For this exercise, copy exactly every line from the one holding "Task: Click the New file toolbar icon" through the end of the data, both included. Omit pictures.

Saved entries
::::::
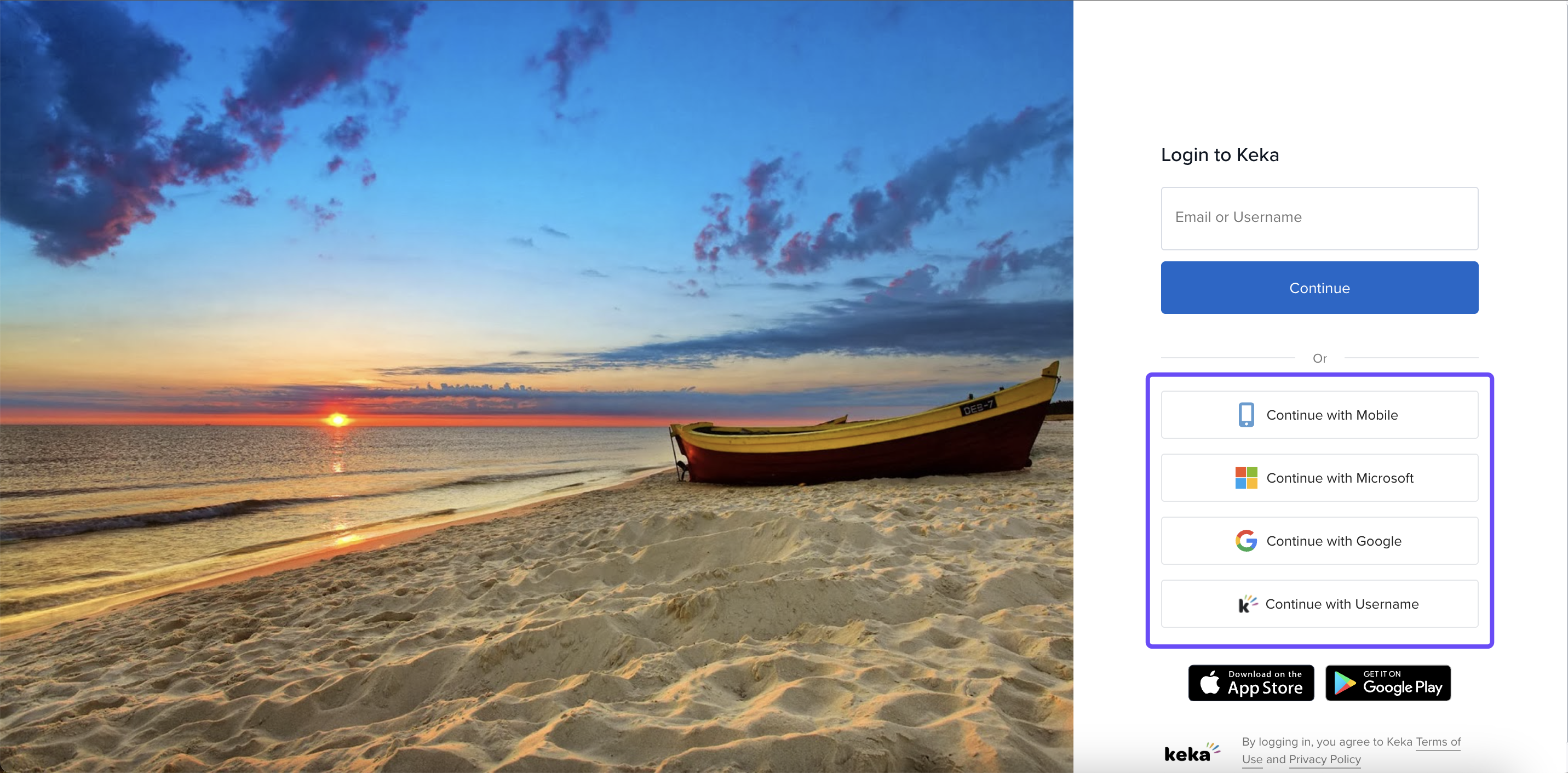Click the boat in beach photo
Image resolution: width=1568 pixels, height=773 pixels.
864,432
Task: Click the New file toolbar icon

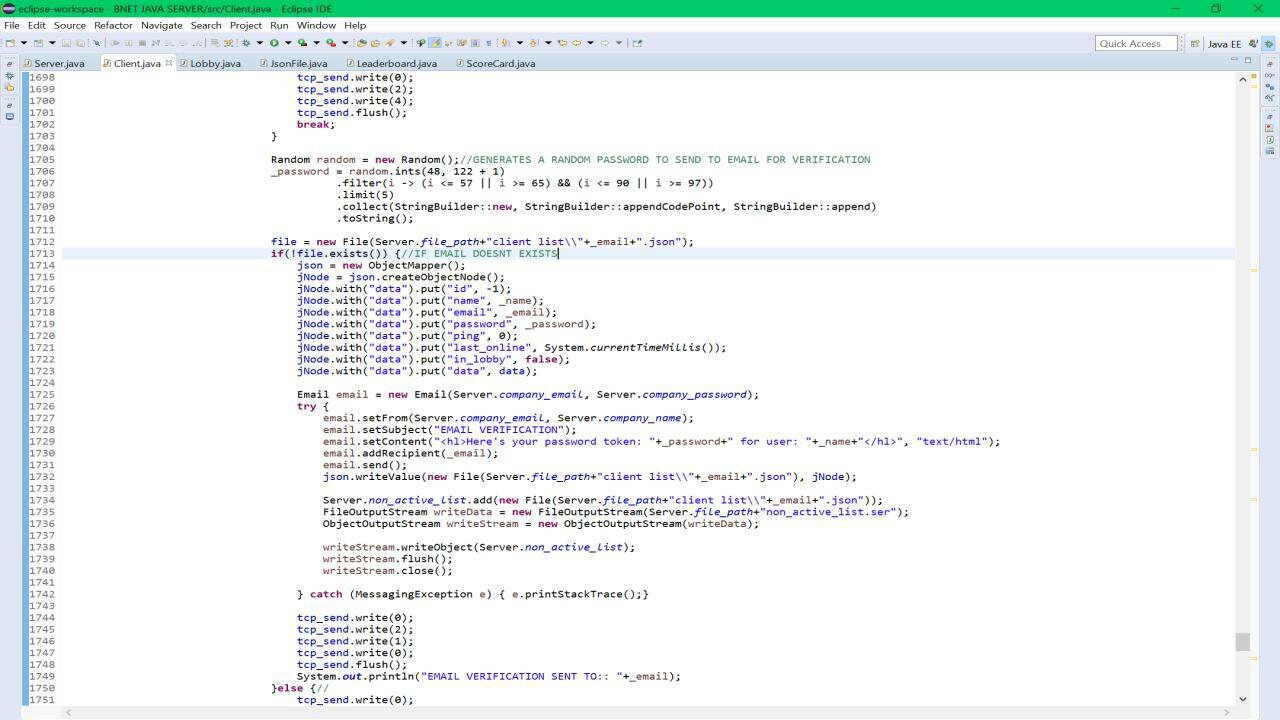Action: [10, 43]
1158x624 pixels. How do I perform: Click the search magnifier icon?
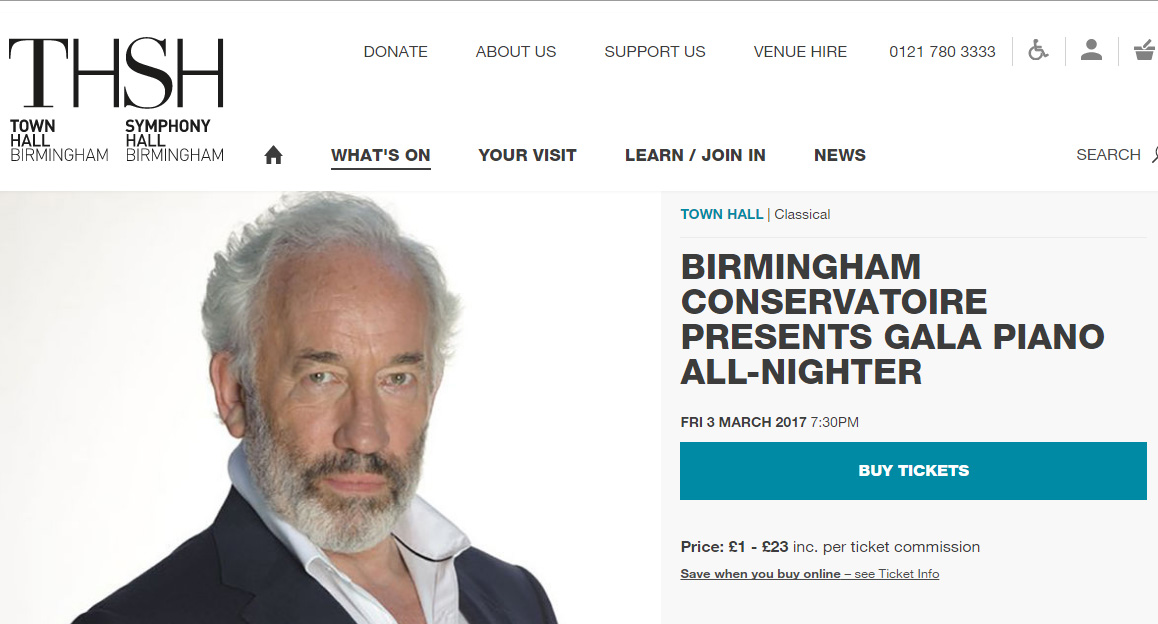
::::::
*Answer box*
Task: Click the New file toolbar icon

Action: [10, 43]
1158x624 pixels. How do I perform: Click the search magnifier icon?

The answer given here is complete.